Unfortunately this simple idea has a number of problems.  The main one is the old conundrum of who bears the responsibility for bringing the situation back into balance.  Should rich countries whose population growth is already slowing cut their consumption, or should poor countries that are not overconsuming cut their populations?

I used to believe that population was "the" ecological problem of the world.  I've recently changed my mind, as the result of a variety of investigations into the Ecological Footprint.

I'm currently using the EF as my standard for measuring relative amounts of ecological damage both nationally and globally.  According to The Footprint Network the world has about 1.8 Global hectares (Gha) of biocapacity per person, and we use, on average, over 2.6 Gha of biocapacity per person.  The difference is called the ecological debt.  It measures overshoot – the rate at which we are drawing down the earth's natural resources to support our population in the lifestyle to which we have become accustomed.

I'm not totally satisfied with this method of calculating overshoot. I think it misses some important ecological factors such as ocean acidification and the loss of biodiversity through species extinctions.  It is also a steady state model, and can't take into account the effects of hitting tipping points in areas like ice loss or methane production from melting hydrates and permafrost.  Such effects would have to be incorporated into the model by estimating their impact on biocapacity, which is an error-prone exercise.  Still, EF is the best we have right now, and given the amount of work being done with Ecological Footprints it makes sense to examine our situation using this tool.
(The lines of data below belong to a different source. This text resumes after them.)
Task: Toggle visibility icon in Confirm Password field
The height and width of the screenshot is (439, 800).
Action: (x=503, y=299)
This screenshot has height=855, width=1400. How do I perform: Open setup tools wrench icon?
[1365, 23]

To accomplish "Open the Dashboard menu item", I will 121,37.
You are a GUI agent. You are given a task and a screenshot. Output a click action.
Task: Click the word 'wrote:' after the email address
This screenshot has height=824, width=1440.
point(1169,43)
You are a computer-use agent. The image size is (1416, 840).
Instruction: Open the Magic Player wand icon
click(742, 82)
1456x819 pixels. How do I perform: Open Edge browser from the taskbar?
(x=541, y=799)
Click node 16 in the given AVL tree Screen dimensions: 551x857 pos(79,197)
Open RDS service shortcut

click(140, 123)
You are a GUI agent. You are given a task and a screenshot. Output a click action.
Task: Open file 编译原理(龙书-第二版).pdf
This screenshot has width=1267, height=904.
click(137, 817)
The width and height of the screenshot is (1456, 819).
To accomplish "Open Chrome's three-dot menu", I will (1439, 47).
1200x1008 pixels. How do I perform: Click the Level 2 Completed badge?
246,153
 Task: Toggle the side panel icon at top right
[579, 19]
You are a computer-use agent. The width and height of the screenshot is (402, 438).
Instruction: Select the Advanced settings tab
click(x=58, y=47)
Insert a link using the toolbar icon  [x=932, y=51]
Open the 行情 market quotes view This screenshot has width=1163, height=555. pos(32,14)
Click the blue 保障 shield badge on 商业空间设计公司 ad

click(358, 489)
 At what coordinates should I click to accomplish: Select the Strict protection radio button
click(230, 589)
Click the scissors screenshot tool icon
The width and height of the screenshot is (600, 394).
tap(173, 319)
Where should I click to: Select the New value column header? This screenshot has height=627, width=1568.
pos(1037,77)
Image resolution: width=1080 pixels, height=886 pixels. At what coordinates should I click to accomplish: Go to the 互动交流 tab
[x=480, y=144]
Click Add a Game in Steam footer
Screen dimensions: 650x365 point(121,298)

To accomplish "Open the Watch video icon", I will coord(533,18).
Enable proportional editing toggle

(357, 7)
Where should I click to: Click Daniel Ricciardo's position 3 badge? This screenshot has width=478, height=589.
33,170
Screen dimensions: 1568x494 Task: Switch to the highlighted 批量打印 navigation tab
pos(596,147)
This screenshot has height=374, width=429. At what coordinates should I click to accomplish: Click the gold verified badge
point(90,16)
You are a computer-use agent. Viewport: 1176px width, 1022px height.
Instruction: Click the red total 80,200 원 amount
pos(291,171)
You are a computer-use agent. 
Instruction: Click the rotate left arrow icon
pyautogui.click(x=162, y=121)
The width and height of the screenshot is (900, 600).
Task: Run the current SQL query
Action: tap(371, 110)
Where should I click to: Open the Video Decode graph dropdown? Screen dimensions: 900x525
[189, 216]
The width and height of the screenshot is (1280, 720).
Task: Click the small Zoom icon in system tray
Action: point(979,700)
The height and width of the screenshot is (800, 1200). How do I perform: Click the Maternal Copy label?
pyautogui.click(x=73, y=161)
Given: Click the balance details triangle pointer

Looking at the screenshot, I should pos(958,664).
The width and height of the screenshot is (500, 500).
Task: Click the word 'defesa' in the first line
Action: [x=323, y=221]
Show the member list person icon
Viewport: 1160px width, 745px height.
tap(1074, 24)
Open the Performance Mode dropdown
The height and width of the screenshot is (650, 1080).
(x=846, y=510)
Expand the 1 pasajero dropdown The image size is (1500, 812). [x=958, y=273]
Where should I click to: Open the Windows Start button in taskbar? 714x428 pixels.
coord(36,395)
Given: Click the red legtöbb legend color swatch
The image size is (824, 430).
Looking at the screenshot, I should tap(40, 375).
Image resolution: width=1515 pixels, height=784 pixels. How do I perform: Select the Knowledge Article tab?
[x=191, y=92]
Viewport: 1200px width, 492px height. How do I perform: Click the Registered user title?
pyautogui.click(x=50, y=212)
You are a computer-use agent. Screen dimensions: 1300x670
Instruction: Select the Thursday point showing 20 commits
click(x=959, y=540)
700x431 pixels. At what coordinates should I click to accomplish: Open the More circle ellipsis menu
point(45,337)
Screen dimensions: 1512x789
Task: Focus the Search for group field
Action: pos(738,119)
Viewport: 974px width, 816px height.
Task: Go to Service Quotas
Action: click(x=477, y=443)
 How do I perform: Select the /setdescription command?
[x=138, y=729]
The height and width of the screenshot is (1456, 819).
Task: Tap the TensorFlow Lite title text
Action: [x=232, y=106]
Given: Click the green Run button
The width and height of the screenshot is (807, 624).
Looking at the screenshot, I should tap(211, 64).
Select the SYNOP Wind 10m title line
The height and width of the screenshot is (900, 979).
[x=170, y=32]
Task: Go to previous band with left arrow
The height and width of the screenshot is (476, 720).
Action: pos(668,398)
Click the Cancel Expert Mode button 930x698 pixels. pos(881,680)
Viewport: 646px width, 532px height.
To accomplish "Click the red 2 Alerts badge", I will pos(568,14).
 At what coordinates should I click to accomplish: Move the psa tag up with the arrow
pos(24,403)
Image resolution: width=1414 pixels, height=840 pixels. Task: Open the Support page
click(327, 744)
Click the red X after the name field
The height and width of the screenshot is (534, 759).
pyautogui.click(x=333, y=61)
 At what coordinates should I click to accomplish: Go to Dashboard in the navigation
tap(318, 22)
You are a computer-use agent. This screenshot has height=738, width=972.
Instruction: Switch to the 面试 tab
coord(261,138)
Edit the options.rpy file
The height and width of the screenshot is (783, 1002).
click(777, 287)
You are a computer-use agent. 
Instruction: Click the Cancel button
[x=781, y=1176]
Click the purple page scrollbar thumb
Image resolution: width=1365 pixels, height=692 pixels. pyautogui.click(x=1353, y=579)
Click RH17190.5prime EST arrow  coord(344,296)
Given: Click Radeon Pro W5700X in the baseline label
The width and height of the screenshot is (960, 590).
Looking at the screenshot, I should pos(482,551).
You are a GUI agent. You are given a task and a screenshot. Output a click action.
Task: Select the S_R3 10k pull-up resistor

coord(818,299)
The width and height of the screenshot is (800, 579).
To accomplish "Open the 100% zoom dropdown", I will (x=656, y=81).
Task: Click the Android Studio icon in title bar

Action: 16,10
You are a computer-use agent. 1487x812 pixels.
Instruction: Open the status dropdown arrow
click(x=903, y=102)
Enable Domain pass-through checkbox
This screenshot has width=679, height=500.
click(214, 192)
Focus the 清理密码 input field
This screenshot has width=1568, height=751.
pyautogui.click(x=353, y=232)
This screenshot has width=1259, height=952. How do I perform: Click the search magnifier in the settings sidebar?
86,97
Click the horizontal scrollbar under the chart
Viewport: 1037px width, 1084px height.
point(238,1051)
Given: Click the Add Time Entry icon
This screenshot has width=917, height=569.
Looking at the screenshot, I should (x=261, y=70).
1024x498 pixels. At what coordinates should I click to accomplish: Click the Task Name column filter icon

The first thing I discovered was that a country's Ecological Footprint correlates much better to its GDP than it does to its population density:



This implies that countries with high population densities can still have relatively small ecological footprints, whereas those with high consumption are much more likely to have large footprints.  By extension, a world with a high population can still have a relatively low EF, while a world with high overall consumption rates is less likely to achieve that result.

The Ecological Impact of Food Production

The one aspect of ecological damage that I believe is most directly tied to population levels is the damage attributable to food production.  This is because people need an irreducible minimum number of calories to live, and unless food production practices change over time, a rising population will cause more ecological damage because more food must be produced.  I wanted to see if Ecological Footprint data supported this theory.

The Footprint Network provides a data table (XLS) in which the national ecological footprints are broken out for every nation for the year 2006.  For each country the table lists the footprint requirements in a number of areas, including Carbon, Cropland, Grazing land, Forest land, Fishing ground and Built-up land.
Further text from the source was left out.